研究課題
基盤研究(C)
マウスの胃粘液中のGal-2リガンド候補としてムチンMUC5ACが検出され、MUC5ACのβ-ガラクトシド構造を介して相互作用することが明らかとなった。酸化剤によるGal-2の失活が糖鎖との共存で防げることから、胃内の酸化的環境下では、MUC5ACなどの糖鎖との複合体形成やS-ニトロソ化修飾がGal-2の活性維持に必要であると考えられる。免疫組織化学染色により、Gal-2は表層粘液細胞の細胞質、MUC5ACは粘液や表層粘液細胞の粘液顆粒が主要な発現部位であり、Gal-2レクチン染色では粘液顆粒への結合が見られたことから、粘液中へのMUC5AC分泌にGal-2が関与していることが示唆された。
胃粘膜上皮細胞によって産生される粘液中のムチンは、胃粘膜保護に重要な役割をもつ糖タンパク質である。また、ガレクチンは、β-ガラクトシドをもつ糖鎖構造を特異的に認識する動物レクチンである。胃で高発現し胃粘膜保護に関与するとされるガレクチン-2(Gal-2)は、ムチンMUC5ACと糖鎖依存的に相互作用し、胃内の酸化的環境下では、S-ニトロソ化修飾やMUC5ACなどの糖鎖との複合体形成により活性を維持すると考えられた。本研究結果により、酸化ストレス下における胃粘膜保護の新たな分子メカニズムの一端が明らかとなり、胃関連疾患防止や治療、新薬開発に向けてさらなる解析を進めることが可能になったと考えている。
◇ ◇ ◇ ◇
▶ **作業内容**:
上のガレクチン-2に関する原文のうち、「胃粘膜上皮細胞によって産生さ」を含む語句から始まり「が可能になったと考えている。」で終わる部分を、一字一句変えずに書き写してください。

▶ **提供データ**:
◇ ◇ ◇ ◇
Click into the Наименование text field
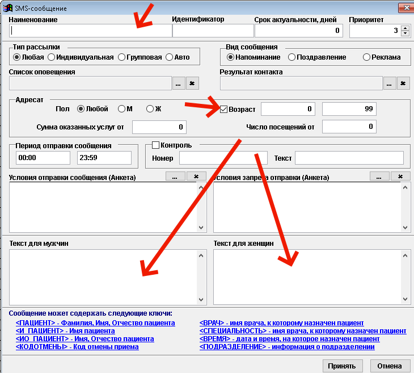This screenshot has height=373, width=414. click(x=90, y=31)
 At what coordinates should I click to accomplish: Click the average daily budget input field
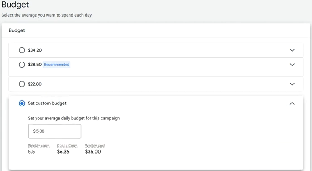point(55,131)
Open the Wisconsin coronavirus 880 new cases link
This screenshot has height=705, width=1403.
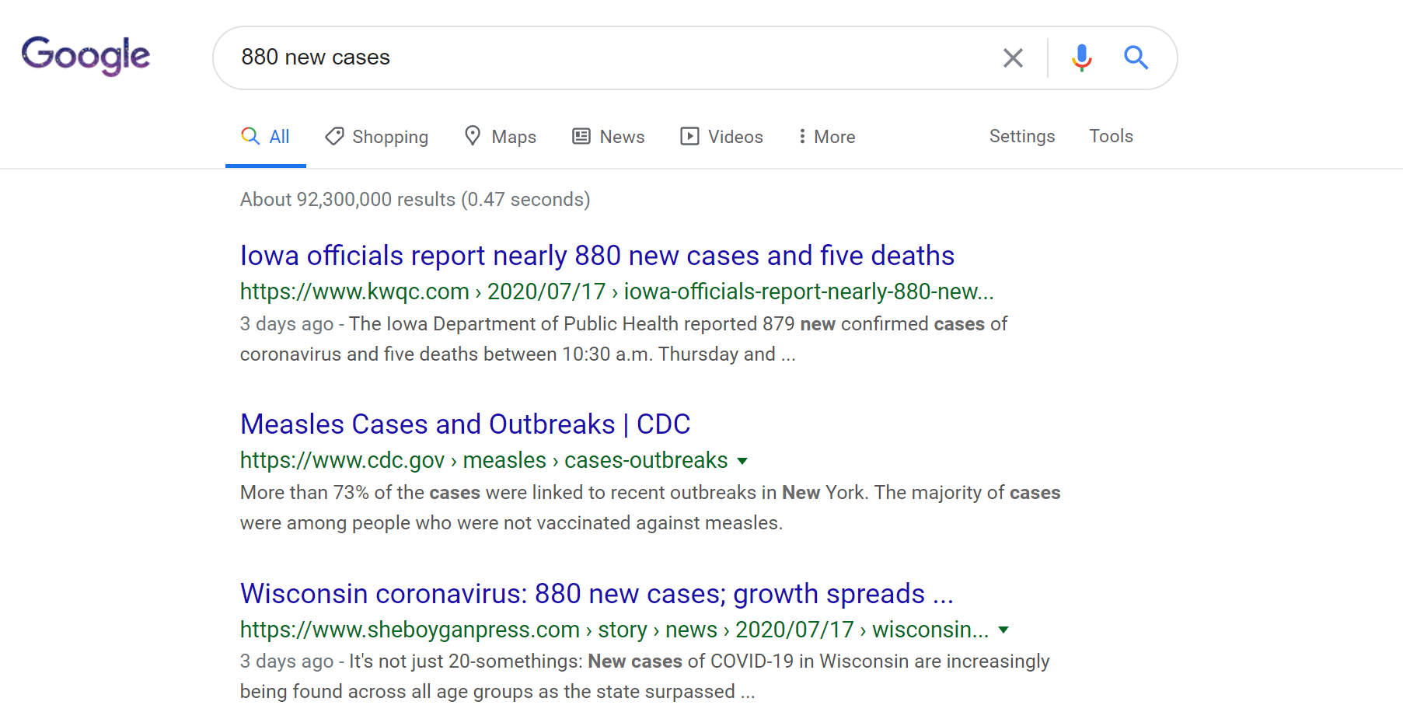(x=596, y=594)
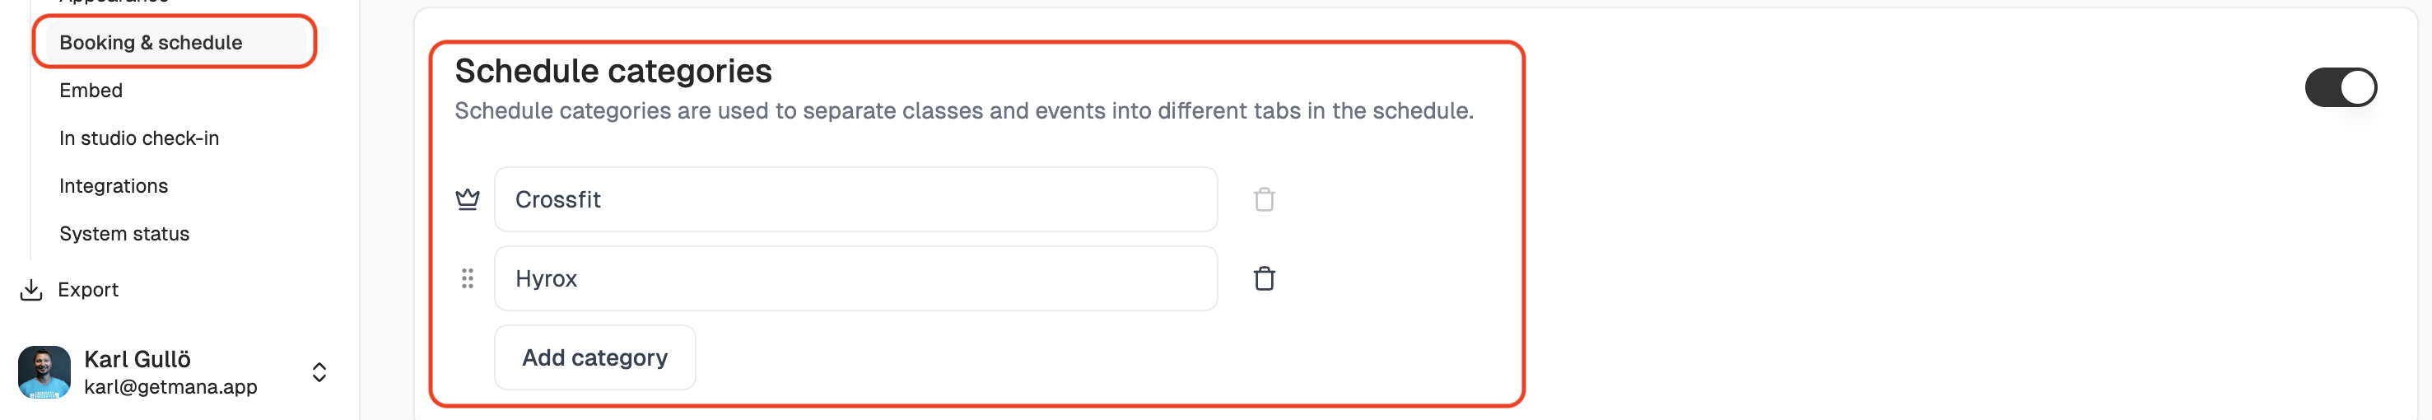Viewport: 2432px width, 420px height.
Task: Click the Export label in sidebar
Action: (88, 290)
◇ ◇ ◇ ◇
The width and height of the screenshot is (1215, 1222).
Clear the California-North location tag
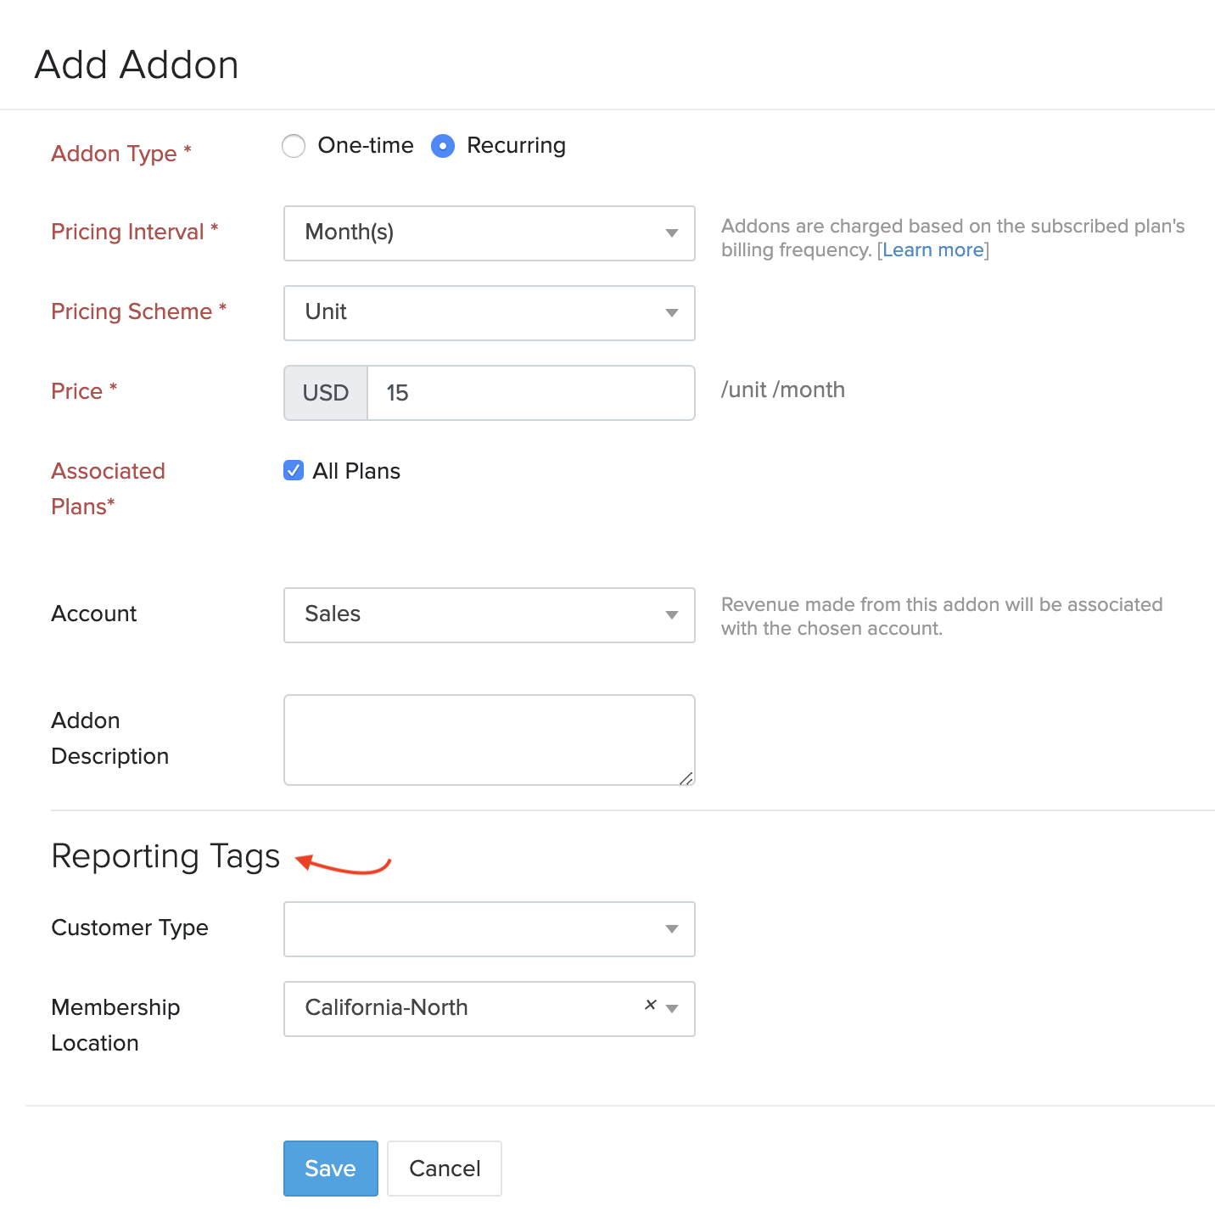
◇ ◇ ◇ ◇
▶ **結果**:
胃粘膜上皮細胞によって産生される粘液中のムチンは、胃粘膜保護に重要な役割をもつ糖タンパク質である。また、ガレクチンは、β-ガラクトシドをもつ糖鎖構造を特異的に認識する動物レクチンである。胃で高発現し胃粘膜保護に関与するとされるガレクチン-2(Gal-2)は、ムチンMUC5ACと糖鎖依存的に相互作用し、胃内の酸化的環境下では、S-ニトロソ化修飾やMUC5ACなどの糖鎖との複合体形成により活性を維持すると考えられた。本研究結果により、酸化ストレス下における胃粘膜保護の新たな分子メカニズムの一端が明らかとなり、胃関連疾患防止や治療、新薬開発に向けてさらなる解析を進めることが可能になったと考えている。